Was going to post last night as a wind down from a shift at the pub but as it turned out I crashed about 20 mins after coming home. Busy last few days with a pub shift on thursday evening followed by a fishing day on Friday and another shift last night. The M.O.D. are still up doing trials on the range and I had the Merlin helicopter fly over me a few times on Friday. Although fishermen are not the navy’s best friends we co-exist quite happily. I really do not understand the logic of nuclear submarines, especially the bit about spending huge amounts of money on something you cannot use, I enjoy the unintended consequences of a better fishing around the range. This is basically an MPA (marine protected area) which most fishermen are against. There is an area where there are 17 hydrophones set up on the seabed with cables running from them to the Sand building where the operations are directed. This is closed off to all types of fishing with a surrounding no trawl area and the fishing does appear to be a bit better although it is still too heavily fished. It was a difficult day fishing but we did catch a few prawns despite a hydraulic pipe burst and a seized connection. I had to go into a bit of shelter to free it before carrying on hauling. Good result in that Hamish got his squats in sweet chilli sauce. I get far more pleasure seeing the seafood caught off Applecross and eaten locally. Although sometimes you get more money sending your products round the world I do not think this is sustainable in our unbalanced carbon world.

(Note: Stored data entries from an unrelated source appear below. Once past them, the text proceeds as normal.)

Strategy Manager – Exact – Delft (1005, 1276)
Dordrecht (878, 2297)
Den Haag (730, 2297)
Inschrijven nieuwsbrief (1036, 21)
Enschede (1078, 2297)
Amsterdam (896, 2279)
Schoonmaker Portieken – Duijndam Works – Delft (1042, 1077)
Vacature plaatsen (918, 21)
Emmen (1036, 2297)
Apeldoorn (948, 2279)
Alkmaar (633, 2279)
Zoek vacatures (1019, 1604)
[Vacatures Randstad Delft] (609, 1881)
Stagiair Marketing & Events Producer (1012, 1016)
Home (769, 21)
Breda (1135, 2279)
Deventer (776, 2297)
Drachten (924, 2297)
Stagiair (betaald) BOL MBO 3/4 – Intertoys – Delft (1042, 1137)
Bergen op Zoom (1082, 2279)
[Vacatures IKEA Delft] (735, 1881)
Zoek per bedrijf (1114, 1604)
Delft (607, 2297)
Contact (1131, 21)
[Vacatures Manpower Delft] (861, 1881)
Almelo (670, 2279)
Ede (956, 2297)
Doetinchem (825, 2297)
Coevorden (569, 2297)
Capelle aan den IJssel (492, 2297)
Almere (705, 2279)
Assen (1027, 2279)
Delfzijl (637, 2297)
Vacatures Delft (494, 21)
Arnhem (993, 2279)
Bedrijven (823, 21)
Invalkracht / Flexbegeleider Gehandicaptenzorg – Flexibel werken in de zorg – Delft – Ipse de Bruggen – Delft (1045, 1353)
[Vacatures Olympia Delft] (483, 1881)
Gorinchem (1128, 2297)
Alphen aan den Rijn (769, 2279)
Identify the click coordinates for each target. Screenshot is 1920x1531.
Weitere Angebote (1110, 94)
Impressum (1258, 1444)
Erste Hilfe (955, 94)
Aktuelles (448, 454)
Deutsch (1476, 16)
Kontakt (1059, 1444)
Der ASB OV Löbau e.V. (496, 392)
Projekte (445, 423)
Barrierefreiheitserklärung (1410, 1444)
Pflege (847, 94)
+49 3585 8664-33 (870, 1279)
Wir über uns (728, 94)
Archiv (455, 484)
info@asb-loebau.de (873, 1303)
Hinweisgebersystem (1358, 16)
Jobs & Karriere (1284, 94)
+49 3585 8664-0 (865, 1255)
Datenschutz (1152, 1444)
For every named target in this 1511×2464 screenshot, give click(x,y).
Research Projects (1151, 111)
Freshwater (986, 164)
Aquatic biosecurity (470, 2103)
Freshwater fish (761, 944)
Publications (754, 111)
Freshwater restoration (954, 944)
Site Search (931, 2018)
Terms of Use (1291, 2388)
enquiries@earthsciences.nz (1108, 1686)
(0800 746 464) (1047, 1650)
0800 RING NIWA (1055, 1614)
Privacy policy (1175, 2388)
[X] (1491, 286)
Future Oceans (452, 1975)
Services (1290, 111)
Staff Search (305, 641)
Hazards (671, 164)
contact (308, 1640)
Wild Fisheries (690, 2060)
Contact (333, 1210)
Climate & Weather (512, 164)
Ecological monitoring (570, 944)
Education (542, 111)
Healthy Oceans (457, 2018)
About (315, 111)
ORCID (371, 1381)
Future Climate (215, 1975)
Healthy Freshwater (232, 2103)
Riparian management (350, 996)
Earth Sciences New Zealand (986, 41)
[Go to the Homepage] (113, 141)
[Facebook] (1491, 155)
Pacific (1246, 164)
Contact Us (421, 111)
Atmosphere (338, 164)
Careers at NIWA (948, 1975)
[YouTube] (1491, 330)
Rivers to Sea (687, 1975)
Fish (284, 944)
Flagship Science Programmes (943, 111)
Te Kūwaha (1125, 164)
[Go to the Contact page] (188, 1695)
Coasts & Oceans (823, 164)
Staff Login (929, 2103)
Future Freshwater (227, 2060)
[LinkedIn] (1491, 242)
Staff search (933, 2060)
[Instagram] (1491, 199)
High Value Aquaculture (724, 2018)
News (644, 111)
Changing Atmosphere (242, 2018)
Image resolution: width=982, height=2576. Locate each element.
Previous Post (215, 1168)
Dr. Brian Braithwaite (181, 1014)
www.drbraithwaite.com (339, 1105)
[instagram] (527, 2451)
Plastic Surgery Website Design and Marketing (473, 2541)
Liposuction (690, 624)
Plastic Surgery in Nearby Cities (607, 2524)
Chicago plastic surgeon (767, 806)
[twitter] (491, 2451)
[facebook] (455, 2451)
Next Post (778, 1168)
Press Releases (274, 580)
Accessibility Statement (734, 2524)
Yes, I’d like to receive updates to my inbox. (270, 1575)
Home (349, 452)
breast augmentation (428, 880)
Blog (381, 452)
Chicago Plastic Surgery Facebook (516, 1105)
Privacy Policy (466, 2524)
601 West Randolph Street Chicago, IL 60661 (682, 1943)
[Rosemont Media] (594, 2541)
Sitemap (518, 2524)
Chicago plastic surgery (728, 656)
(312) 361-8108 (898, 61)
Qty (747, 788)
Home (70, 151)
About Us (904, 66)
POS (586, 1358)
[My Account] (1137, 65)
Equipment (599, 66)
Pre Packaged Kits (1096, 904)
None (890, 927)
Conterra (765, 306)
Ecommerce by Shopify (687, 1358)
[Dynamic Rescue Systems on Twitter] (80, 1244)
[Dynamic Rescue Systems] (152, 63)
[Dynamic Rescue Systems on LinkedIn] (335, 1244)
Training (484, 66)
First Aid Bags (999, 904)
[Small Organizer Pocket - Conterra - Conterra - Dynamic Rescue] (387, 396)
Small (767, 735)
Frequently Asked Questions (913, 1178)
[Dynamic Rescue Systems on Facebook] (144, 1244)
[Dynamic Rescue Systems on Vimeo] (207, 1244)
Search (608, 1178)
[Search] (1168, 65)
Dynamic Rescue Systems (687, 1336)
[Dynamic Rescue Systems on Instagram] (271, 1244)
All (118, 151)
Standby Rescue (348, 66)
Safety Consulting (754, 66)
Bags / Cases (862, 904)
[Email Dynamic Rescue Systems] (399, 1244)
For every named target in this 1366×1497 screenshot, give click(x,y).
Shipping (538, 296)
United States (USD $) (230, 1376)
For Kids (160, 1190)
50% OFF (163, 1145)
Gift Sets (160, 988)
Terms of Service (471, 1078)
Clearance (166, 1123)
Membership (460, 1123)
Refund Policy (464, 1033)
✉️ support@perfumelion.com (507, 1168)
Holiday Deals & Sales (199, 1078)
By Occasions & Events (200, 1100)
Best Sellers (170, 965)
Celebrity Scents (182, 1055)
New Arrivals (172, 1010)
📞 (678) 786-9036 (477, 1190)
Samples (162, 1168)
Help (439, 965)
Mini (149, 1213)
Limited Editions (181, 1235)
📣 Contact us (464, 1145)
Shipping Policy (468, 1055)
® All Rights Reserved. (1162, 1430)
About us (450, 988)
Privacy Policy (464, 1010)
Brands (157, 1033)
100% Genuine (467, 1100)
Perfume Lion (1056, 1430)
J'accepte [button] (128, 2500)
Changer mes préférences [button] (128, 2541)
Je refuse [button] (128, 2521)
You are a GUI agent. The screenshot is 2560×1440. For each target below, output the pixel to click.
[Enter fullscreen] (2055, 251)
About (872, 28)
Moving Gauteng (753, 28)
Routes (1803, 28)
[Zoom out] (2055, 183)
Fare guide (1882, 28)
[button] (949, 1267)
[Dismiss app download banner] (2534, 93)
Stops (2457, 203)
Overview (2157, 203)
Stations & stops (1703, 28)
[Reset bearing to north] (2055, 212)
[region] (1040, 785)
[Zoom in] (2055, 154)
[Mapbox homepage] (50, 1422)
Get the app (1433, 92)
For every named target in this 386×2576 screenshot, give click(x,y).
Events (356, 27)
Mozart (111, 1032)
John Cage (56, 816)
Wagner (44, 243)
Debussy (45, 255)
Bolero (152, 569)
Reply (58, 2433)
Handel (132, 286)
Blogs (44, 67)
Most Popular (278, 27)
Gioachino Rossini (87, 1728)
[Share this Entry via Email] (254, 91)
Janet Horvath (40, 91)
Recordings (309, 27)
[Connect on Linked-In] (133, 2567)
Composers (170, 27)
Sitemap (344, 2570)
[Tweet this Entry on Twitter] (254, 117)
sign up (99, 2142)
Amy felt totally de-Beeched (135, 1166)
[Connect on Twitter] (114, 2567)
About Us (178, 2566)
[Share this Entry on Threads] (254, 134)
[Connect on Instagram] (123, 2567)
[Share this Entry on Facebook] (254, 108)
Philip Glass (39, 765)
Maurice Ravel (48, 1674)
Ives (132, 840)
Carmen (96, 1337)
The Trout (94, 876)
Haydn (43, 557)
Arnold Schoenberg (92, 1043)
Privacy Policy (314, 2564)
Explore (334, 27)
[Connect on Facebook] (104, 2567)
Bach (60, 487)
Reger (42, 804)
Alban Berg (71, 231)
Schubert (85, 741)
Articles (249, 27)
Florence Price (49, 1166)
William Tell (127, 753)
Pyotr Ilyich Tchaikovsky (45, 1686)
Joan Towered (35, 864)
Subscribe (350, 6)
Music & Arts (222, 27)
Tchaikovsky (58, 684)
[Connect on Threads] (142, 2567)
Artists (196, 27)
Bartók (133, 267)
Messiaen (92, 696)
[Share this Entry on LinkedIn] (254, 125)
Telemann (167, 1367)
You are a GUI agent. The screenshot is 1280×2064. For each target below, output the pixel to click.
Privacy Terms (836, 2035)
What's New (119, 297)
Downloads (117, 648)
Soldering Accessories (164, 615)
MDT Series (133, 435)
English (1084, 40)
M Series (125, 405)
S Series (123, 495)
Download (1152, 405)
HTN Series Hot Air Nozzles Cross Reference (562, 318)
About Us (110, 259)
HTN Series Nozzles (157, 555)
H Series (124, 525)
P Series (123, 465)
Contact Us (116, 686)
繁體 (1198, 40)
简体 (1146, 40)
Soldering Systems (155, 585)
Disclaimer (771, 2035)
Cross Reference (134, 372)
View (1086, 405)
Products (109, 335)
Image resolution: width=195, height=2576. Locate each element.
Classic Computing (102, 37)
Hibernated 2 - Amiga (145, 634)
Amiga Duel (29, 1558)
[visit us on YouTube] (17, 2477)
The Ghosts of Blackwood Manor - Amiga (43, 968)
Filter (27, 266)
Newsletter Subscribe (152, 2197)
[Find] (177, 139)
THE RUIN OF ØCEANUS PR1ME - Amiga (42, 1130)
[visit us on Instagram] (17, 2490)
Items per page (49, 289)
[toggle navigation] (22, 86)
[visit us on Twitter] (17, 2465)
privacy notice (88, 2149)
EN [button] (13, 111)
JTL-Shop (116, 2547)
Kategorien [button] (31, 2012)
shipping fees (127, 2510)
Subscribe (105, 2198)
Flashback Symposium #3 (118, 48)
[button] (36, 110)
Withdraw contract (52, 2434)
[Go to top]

Good shift to work last night, Kenny and Dave were on the cookers last night and the food, as ever, was spectacular. There is food being served at the Inn for pub food prices where, if you were in Edinburgh for example, you would be paying double for less. The competition was the theme of the night as a group of five turned up looking for accommodation. The Inn was full but they went to the campsite and booked one of the cabins. When they came back down for something to eat I picked up on an accent and told them about the staff competition where we have guessed how many countries come to the Inn over the year. To cut to the chase it turned out that Uruguay, Japan, Latvia, Poland, and Israel were the make up of the group. It is quite amazing that in the beginning of March there have been people from 22 different countries already visited.
While walking the Dougal family yesterday morning you look around and see so much unused potential for people to live and work here. Before I came out I was emailed George Mombiot’s take on the Gamekeeper’s report on employment and sundries connected to the red deer of Scotland. He points out that in the whole county of Sutherland there are only 112 people employed with an income generated of 1.6 million pounds. He suggests it is difficult to find such an under used land mass anywhere else in the world. I have always believed that mono-cultures are really bad for a diverse environment and we seem to be surrounded by them whether it be sheep or deer overgrazing on land or the prawn trawling industry at sea. On land the bio-diversity has already disappeared where even the peat bogs are being degraded. There are signs this may be changing but it has to change with the people in mind. It does not have to be an either or. After living properly we are a part of the environment. Some institutions tend to forget this. We receive a regular email on Fridays from Laurence who is part of Senscot. He is working in a very optimist field, that of social enterprise, but holds a pessimistic view on life. He basically views the system we live in as broken and he often wonders what will emerge. Opinions are just that but I tend to agree with him and that is why working with The Community Company is so fulfilling. I think this is the way ahead to arrest the decline of the past few decades, at least locally. A vibrant community is the answer to many of our day-to-day difficulties.